LeBron James./ Getty Images

Acaba de terminar la primera fase del torneo olímpico y tengo que confesar que me lo estoy pasando bomba. No voy a entrar a valorar aquí posibles especulaciones sobre resultados de la selección española ni si se dejaron ganar o se esforzaron por debajo de sus posibilidades. Cada uno es dueños de sus actos y las conciencias estarán más o menos limpias en función de los mismos. Donde sí voy a detenerme es en ‘mis chicos’ de la NBA y su puesta en escena en Londres 2012. No discutiré si ganarían o no al combinado nacional de los JJ.OO. de Barcelona con Jordan, Magic y compañía. No me detendré en si pasaron más o menos apuros contra Lituania, si se cebaron con Túnez y Nigeria o si enseñaron su mejor cara ante un rival de altura como Argentina. No diré (más que nada porque ya lo he hecho hasta la saciedad) si son invencibles o pueden caer y quedarse sin el oro. Lo que sí haré, incluso gritando si fuera necesario, será pedir que no nos quiten este privilegio que es una selección de Estados Unidos plagada de estrellas de máximo nivel en la NBA.

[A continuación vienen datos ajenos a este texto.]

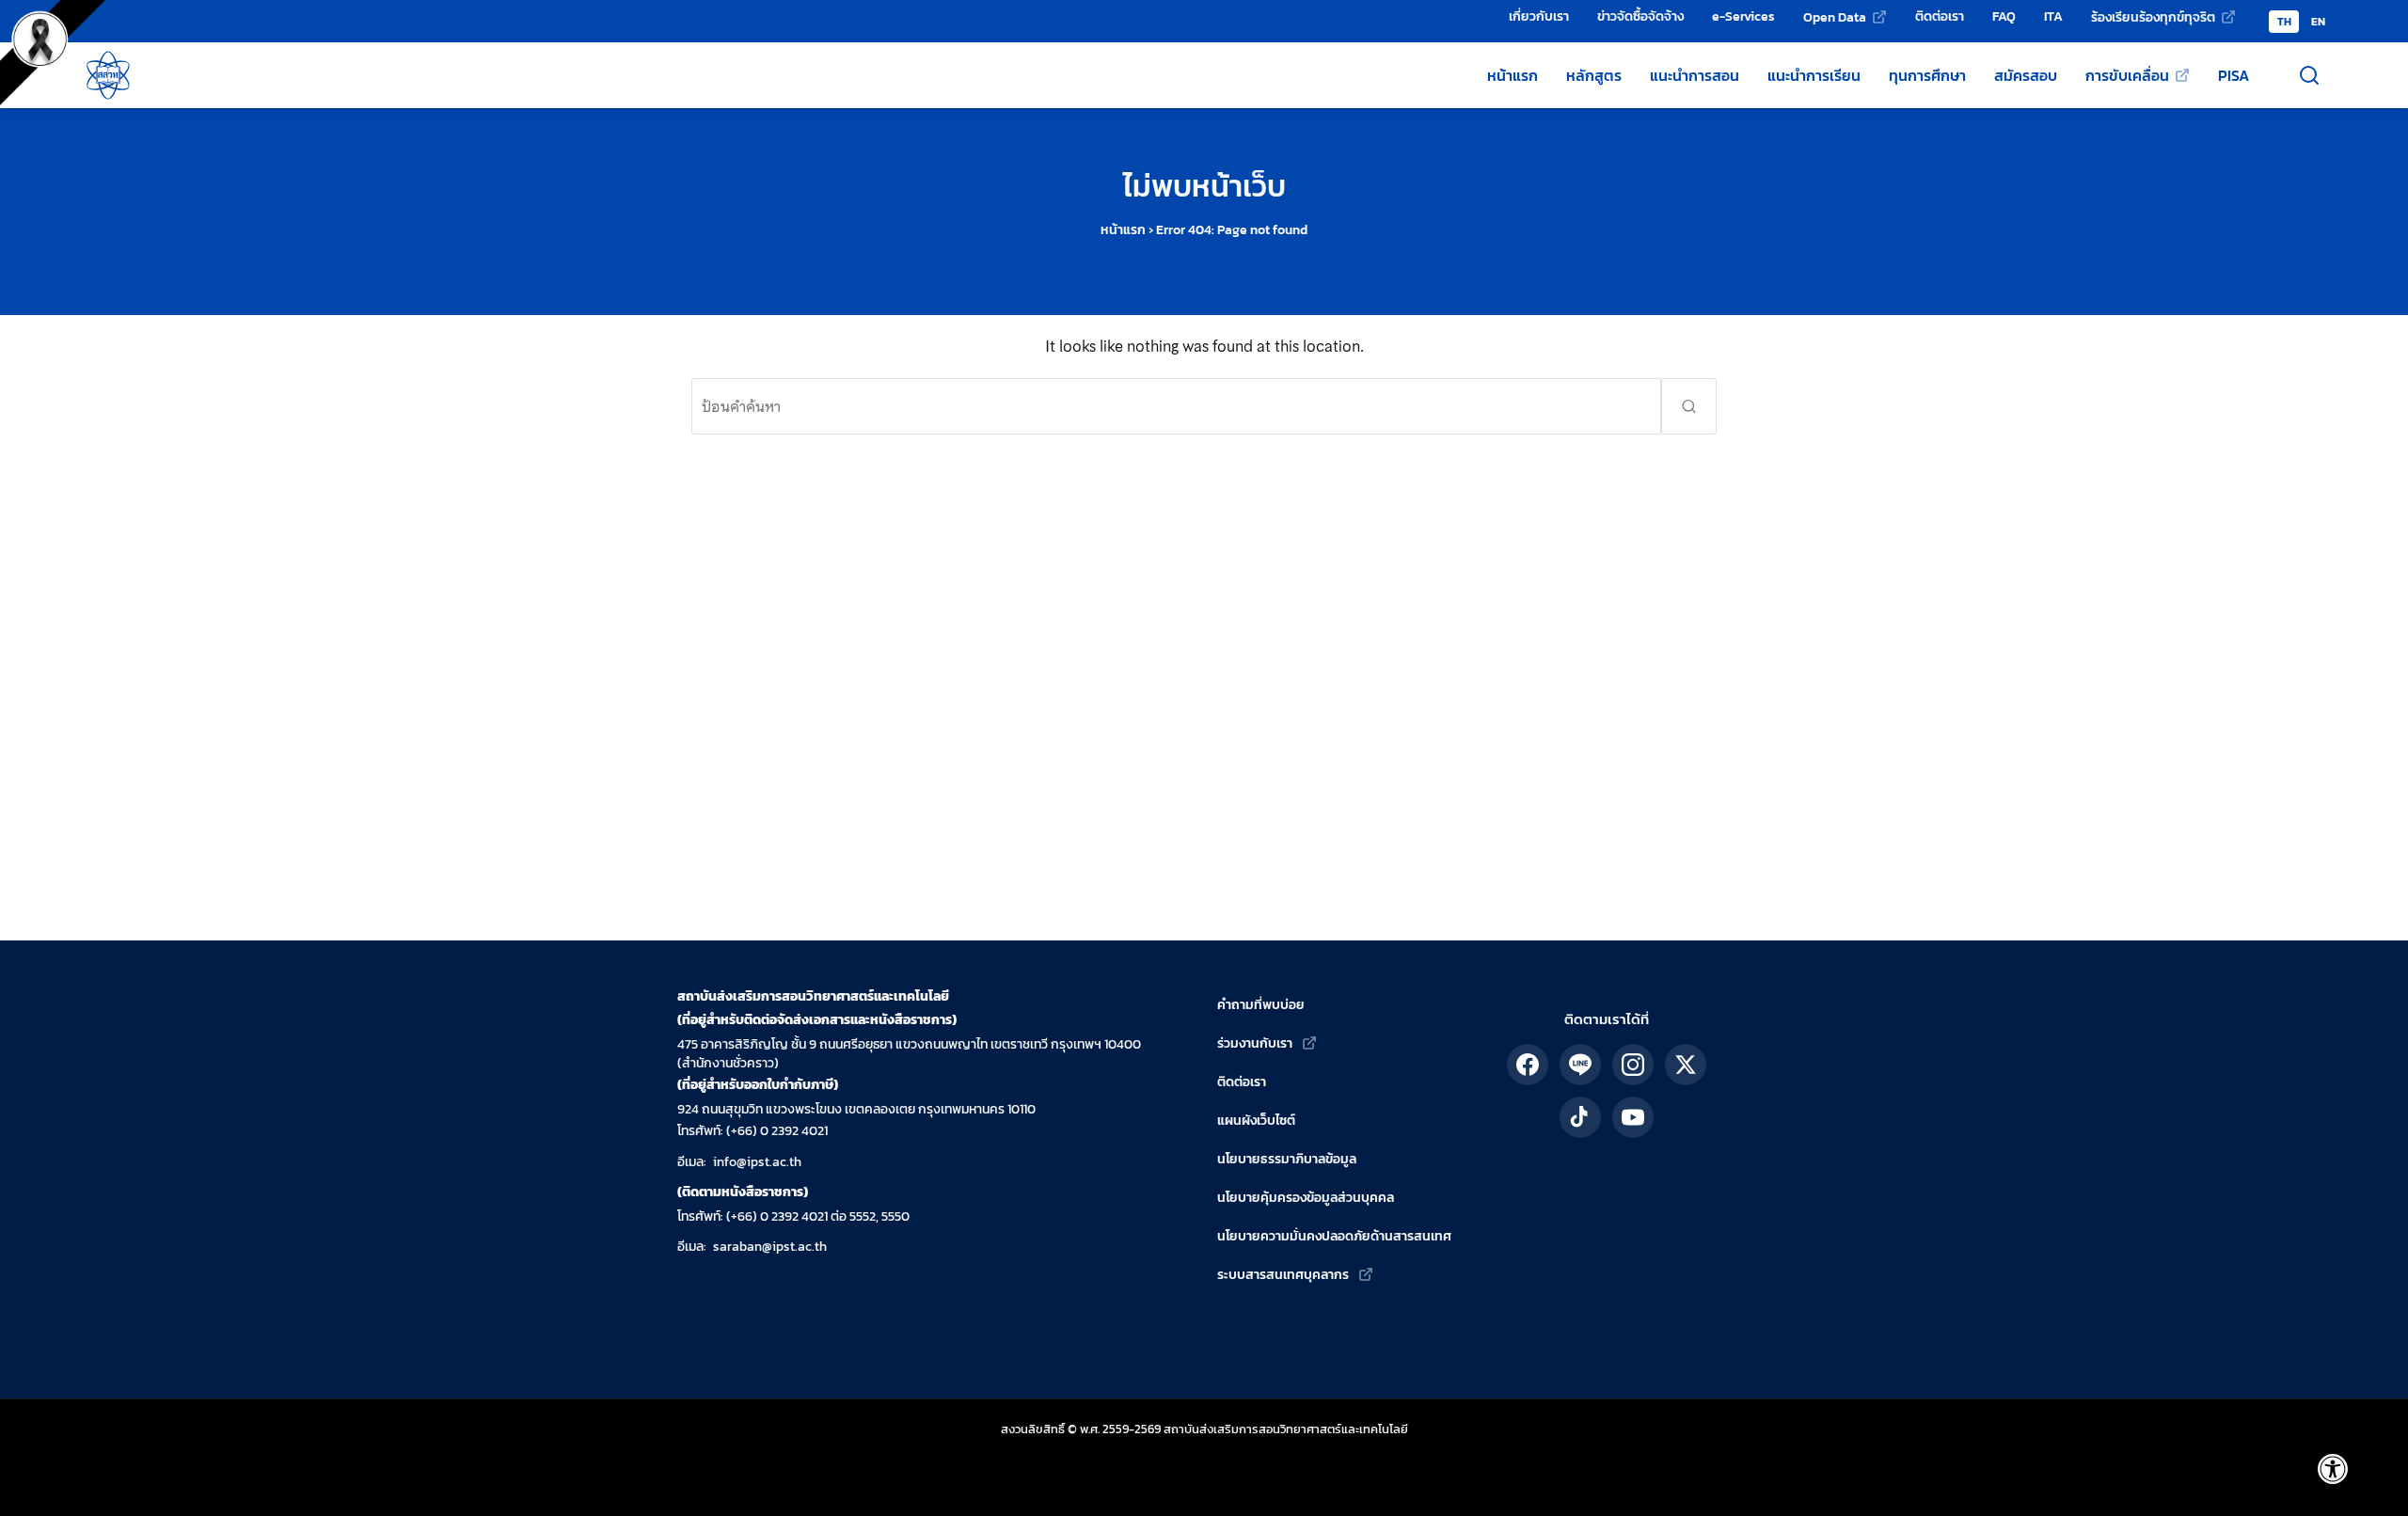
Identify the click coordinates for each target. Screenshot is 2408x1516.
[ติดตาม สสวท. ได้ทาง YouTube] (1633, 1117)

Mientras que el Team USA (lo siento, pero referirme a cualquier otro equipo que no sea el de Barcelona’92 como Dream Team me parece una blasfemia) ofrece una exhibición casi detrás de otra y deja boquiabiertos incluso a los que se esperaban ciertas muestras de poder bien aderezadas con dosis de espectáculo sobre el parquet, al señor David Stern y varios propietarios de franquicias NBA les ha dado por empezar a mover hilos para presentar una propuesta formal ante la FIBA en la que pedirán que sólo sean elegibles para disputar unos Juegos Olímpicos los jugadores 23 años o menos. ¿¡Una selección U-23 para conquistar el mundo!?  El baloncesto estadounidense es claramente superior al del resto de selecciones FIBA, pero querer ganar un oro olímpico con una selección de jóvenes es tan bravuconada como que Atila pretendiese conquistar la Europa de su tiempo acompañado tan solo de un grupo de boy scouts.

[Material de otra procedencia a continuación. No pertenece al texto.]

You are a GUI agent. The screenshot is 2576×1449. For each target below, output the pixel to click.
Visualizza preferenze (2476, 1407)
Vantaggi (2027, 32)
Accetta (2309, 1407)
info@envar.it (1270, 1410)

Kobe Bryant./ Getty Images

Evidentemente en la propuesta del todopoderoso Stern y compañía (con Mark Cuban como cabeza visible en el lado de los propietarios) hay unos intereses económicos de mucho peso. Las lesiones y su correspondiente chorreo de dólares para la NBA y los equipos afectados son la mayor preocupación de este bando. El papel verde siempre tiene mucho que decir y en el caso de una empresa como la NBA más todavía, pero de ahí a jugar con el orgullo de un país hay un trecho muy grande. Cualquier habitante de Estados Unidos se pone en pie cuando ondea la bandera de barras y estrellas y suena el himno nacional, y el equipo de baloncesto estadounidense es la mayor extensión de este sentimiento patriótico en el deporte actual. Os lo dice uno que vive en ese país y podría cantar aquello del ‘Star Spangled Banner’ sólo de tantas veces que la ha escuchado.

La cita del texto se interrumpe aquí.